Pero mi padre, de nuevo mediante gestos, le indicó que no, que no se había movido de allí y que entrase un poco más.

En ese momento, uno de los podencos ladró una vez y antes de que pudiera ladrar la segunda, el animal que buscábamos se levantó y comenzó a correr hacia nosotros.

- ¨ ¡ALLÁ VA EL PAVO, QUÉ BICHO! ¨ - gritó el perrero con todas sus ganas y con una voz desbordante de euforia.

En esos momentos, los nervios no podían jugarnos una mala pasada. Debíamos estar tranquilos para así poder abatir al animal de una forma eficiente.

Este se iba acercando cada vez más a nosotros con un elegante trote que dejaba atrás a sus valientes perseguidores  y mi padre, pacientemente como los buenos monteros, aguardó el momento en que el venado estuviera en ese lugar perfecto para recibir el disparo.

El destino, siempre caprichoso, es el que determina si se cumplirán o no las expectativas que tenemos reservadas para un momento determinado de nuestras vidas. Solo hay que estar preparado para que, cuando aparezca nuestro momento, sepamos aprovecharlo y vivirlo de la mejor forma posible. Ese día, el destino quiso cumplir un sueño.

Todo sucedió muy rápido, apenas unos segundos. Aquel primer tiro que caló en el bicho en buen sitio pero que no hizo que cayera, después, un segundo disparo que mi padre no fue capaz de acertar, y, con la última de las balas de su repetidora, un tercer y certero disparo que acabó por consumar un sueño que llevábamos mucho tiempo imaginando. La bala Legia calibre 12 hizo su trabajo y aquel precioso animal cayó al suelo justo cuando estaba a punto de adentrarse entre lo espeso del monte.
Recuerdo como después, mi padre apoyó la escopeta descargada sobre el suelo, se arrodilló y, con los ojos vidriosos, se fundió en un abrazo con sus dos hijos. Dos niños que, desde ese momento, jamás podrán olvidar aquel día y dos niños que, desde noviembre de 1996, se hicieron cazadores para el resto de su existencia.

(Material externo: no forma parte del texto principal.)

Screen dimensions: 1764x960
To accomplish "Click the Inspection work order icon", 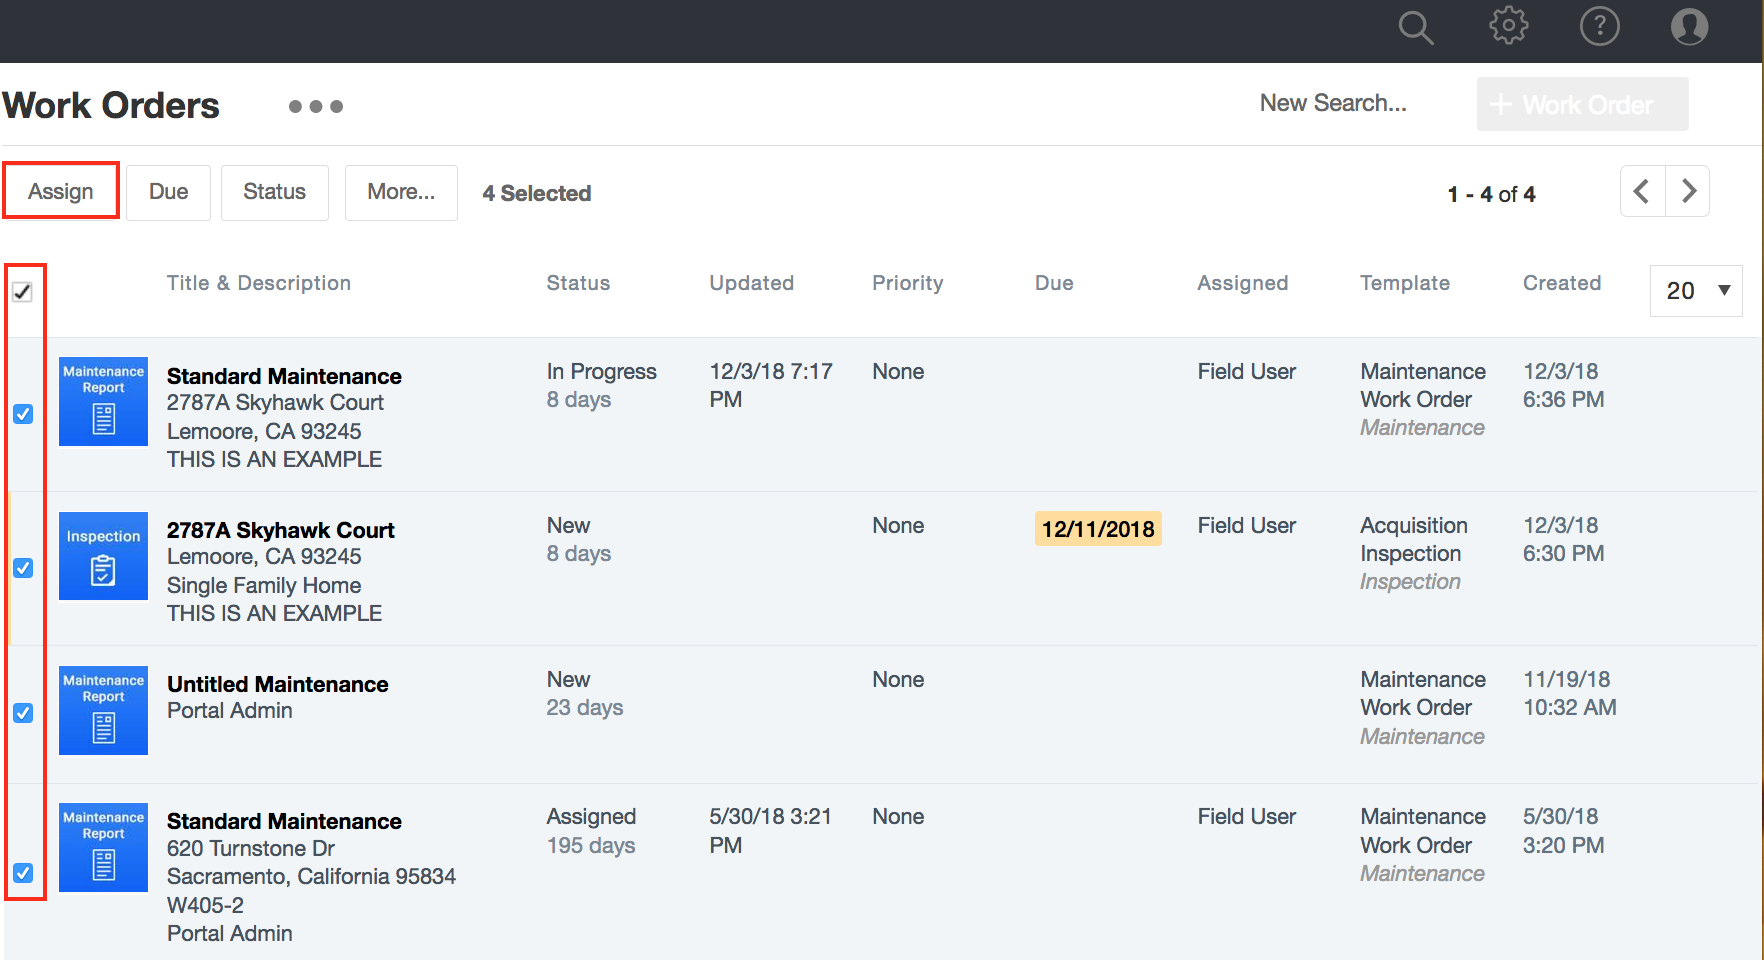I will [103, 556].
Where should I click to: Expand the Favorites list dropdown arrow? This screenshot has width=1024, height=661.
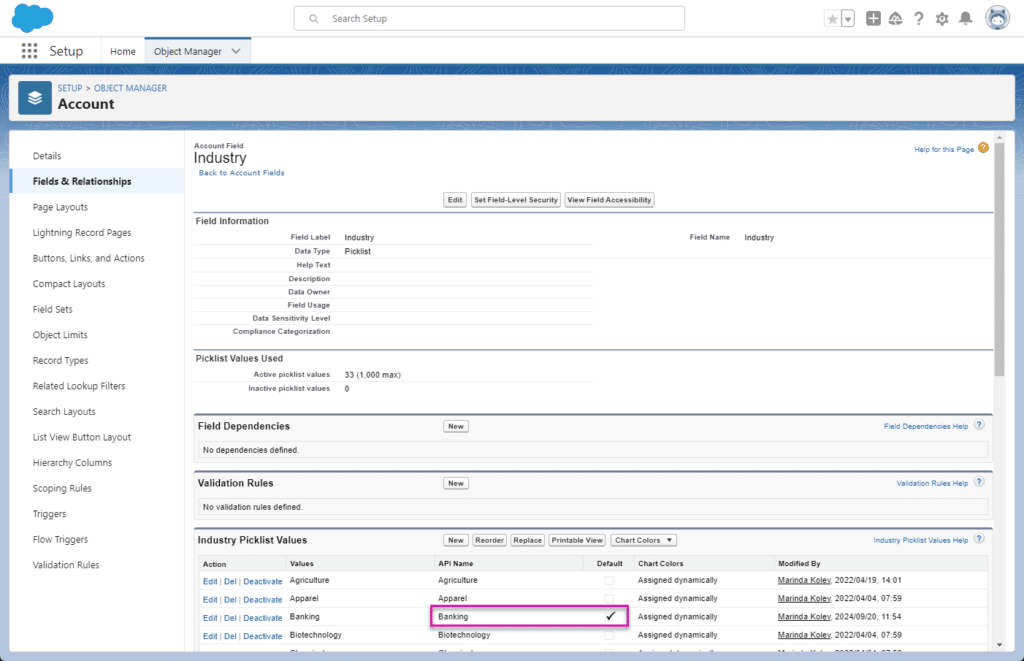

Hoy, mientras recuerdo aquel lance y escribo este relato, te miro. Te miro y te agradezco lo que provocaste en mí ese día y toda la felicidad que, desde el momento en el que te vi por primera vez, has provocado en mi persona con el simple hecho de recordarte.

Dedicado a ti, el venado de mi vida. GRACIAS.



3 de Noviembre de 1996, “El venado de mi vida”.